AN ADAPTIVE MULTI-PARAMETRIC AND REDUNDANCY-FILTERING APPROACH FOR MOTIVIC PATTERN DISCOVERY

Publication Type:

Conference Paper

Source:

SMC Conference 2004 (2004)

URL:

files/proceedings/2004/P20.pdf

Abstract:

This paper presents the principles of a new approach aimed at automatically discovering motivic patterns in monodies. It is shown that, for the results to agree with the listener’s understanding, computer modelling needs to follow as closely as possible the strategies undertaken during the listening process. Motivic patterns, which may progressively follow different musical dimensions, are discovered through an adaptive incremental identification in a multi-dimensional parametric space. The combinatorial redundancy that would logically result from the model is carefully limited with the help of particular heuristics. In particular, a notion of specificity relation between pattern descriptions is defined, unifying suffix relation – between patterns – and inclusion relation – between the multi-parametric descriptions of patterns.
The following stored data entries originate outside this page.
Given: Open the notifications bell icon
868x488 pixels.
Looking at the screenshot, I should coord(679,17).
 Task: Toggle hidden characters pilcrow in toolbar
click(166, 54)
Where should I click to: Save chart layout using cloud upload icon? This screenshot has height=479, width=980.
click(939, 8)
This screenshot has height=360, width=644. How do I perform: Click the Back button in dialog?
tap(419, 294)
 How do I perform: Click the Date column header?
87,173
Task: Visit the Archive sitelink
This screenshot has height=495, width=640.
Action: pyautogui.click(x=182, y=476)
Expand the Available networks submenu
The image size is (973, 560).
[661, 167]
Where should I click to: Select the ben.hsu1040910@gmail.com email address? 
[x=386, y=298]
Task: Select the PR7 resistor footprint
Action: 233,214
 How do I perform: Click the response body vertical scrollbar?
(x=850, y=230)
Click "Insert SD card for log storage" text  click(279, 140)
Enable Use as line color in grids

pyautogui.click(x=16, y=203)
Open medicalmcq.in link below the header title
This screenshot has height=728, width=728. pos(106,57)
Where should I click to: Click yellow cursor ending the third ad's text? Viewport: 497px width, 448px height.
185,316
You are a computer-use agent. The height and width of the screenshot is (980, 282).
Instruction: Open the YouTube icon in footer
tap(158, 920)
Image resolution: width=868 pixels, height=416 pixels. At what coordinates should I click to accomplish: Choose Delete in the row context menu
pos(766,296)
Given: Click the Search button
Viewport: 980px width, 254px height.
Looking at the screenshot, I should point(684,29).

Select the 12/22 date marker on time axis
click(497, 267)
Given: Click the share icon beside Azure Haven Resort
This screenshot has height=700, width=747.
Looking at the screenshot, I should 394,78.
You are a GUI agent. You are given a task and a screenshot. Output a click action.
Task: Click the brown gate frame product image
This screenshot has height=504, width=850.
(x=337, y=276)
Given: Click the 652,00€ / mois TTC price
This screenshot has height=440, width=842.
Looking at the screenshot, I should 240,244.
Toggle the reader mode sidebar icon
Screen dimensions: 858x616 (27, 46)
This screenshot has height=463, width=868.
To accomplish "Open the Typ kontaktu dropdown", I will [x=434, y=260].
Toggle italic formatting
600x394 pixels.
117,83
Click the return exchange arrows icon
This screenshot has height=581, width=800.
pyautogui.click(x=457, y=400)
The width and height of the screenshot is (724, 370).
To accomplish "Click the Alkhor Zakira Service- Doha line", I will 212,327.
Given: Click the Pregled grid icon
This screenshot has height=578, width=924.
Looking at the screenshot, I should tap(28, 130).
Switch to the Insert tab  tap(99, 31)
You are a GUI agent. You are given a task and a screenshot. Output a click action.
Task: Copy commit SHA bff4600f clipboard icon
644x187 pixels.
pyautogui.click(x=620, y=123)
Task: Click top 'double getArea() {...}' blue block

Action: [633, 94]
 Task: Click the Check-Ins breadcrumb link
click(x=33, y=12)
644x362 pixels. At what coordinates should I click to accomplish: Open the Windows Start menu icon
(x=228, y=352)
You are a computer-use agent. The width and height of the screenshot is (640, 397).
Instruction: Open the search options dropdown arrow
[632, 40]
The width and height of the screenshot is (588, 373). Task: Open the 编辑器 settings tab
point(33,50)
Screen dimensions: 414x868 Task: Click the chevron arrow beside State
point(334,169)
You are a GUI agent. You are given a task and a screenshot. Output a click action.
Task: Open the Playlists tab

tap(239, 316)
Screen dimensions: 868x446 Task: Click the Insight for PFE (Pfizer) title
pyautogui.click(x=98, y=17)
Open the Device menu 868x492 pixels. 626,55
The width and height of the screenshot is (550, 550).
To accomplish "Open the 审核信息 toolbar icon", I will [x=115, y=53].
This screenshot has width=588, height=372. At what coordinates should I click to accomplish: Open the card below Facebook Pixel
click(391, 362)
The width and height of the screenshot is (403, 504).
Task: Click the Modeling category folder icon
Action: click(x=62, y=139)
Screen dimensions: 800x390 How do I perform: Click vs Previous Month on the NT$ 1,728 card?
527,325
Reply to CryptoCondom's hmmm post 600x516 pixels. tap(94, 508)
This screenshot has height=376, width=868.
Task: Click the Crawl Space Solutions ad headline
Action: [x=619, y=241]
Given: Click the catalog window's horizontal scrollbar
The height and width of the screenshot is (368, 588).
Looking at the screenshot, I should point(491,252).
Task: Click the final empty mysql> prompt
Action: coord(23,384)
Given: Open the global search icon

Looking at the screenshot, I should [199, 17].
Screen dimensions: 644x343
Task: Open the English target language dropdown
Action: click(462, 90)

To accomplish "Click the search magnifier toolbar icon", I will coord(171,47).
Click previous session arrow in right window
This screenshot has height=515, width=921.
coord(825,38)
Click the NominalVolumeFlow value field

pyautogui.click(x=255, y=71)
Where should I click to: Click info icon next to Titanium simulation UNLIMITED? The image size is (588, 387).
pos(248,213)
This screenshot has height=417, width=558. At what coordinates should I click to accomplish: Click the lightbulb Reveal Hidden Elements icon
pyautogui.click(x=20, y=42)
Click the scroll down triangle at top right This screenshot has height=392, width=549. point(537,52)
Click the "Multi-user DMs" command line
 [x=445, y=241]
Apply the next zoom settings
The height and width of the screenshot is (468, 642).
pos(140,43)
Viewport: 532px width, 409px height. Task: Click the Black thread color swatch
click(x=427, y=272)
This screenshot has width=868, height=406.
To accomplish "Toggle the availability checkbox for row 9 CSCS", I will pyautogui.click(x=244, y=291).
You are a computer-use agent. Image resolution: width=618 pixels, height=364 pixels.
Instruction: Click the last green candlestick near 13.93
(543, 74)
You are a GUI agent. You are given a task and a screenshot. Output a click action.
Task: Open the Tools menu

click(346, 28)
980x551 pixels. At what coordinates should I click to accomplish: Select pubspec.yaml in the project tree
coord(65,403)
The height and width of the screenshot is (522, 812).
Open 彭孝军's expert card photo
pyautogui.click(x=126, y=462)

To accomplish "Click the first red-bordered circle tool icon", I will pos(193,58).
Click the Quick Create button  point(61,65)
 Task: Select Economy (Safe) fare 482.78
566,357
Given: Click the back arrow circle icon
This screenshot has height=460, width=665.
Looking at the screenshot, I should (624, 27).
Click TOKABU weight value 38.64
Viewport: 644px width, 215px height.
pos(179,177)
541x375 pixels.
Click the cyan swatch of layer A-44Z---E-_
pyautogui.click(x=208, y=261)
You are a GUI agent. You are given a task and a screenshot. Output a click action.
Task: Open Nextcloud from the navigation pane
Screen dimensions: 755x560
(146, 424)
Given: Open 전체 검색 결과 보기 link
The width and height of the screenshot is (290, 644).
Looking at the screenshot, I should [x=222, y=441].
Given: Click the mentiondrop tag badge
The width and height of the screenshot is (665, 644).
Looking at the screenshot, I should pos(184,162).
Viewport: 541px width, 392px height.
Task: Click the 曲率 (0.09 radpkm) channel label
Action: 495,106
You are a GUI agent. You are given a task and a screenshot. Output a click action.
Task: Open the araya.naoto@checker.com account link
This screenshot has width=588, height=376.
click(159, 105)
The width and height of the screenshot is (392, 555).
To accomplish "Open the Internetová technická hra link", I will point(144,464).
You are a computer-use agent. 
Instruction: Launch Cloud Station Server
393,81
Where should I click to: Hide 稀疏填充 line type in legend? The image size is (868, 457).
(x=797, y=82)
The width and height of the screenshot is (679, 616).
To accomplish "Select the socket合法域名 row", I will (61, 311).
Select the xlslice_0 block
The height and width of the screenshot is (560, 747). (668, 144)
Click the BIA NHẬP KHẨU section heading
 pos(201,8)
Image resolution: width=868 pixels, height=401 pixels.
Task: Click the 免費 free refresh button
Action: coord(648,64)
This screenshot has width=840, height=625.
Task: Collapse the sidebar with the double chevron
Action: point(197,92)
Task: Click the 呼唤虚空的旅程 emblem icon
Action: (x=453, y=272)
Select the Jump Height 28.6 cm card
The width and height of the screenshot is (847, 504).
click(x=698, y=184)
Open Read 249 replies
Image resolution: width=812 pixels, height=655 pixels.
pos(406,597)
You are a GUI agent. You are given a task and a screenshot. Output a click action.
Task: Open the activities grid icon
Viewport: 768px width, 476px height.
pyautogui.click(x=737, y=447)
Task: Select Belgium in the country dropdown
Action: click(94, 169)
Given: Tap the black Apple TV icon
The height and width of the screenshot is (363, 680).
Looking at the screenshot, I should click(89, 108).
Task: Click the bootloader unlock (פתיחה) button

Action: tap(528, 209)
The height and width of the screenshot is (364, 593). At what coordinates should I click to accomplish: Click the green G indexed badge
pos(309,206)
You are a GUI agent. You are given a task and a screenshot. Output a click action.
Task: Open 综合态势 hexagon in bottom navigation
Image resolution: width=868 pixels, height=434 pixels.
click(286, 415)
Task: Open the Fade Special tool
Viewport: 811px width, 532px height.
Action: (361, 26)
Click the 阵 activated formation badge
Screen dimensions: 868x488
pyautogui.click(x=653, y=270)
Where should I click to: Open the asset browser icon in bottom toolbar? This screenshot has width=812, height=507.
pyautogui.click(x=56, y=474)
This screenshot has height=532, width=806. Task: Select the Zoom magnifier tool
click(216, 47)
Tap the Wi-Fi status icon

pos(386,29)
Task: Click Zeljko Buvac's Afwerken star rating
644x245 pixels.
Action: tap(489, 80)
This enables to discard redundant patterns, whose descriptions are less specific than other patterns and whose occurrences are included in the occurrences of the more specific patterns. Periodic repetitions of patterns also induce combinatory proliferations of redundant patterns, which are avoided by modelling patterns as cyclic chains of states. Resulting analyzes come close to the structures actually perceived by the listener.